> **Problem statement**
As you reproduce every line below, keep it exactly as written and leave out the images.

> **Given information**
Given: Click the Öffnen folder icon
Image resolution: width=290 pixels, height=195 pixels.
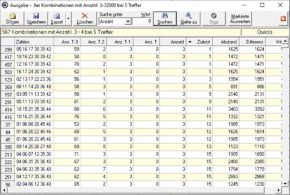Looking at the screenshot, I should (12, 16).
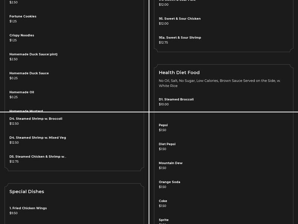This screenshot has width=298, height=224.
Task: Pick the Orange Soda drink
Action: coord(169,182)
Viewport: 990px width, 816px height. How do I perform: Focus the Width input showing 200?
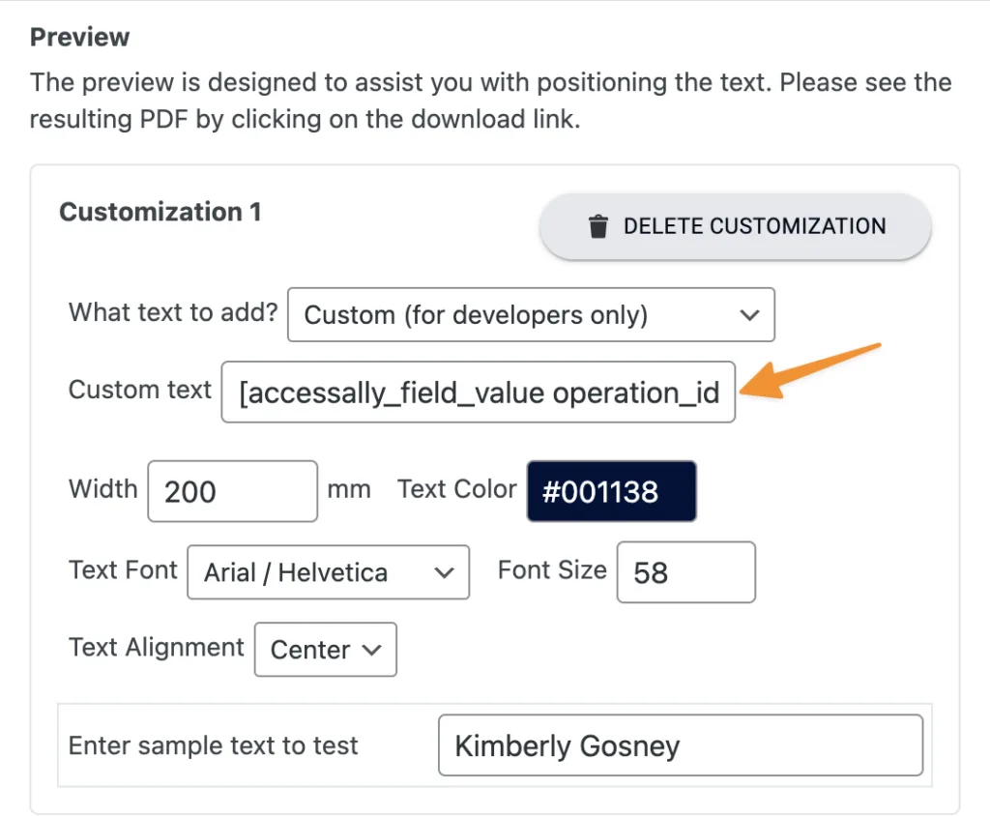tap(232, 491)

> **Expected output**
Given: Click the Öffnen folder icon
Image resolution: width=290 pixels, height=195 pixels.
Looking at the screenshot, I should (12, 16).
This screenshot has width=298, height=224.
Task: Pick the Orange Soda drink
Action: coord(169,182)
Viewport: 990px width, 816px height. How do I perform: Focus the Width input showing 200?
tap(232, 491)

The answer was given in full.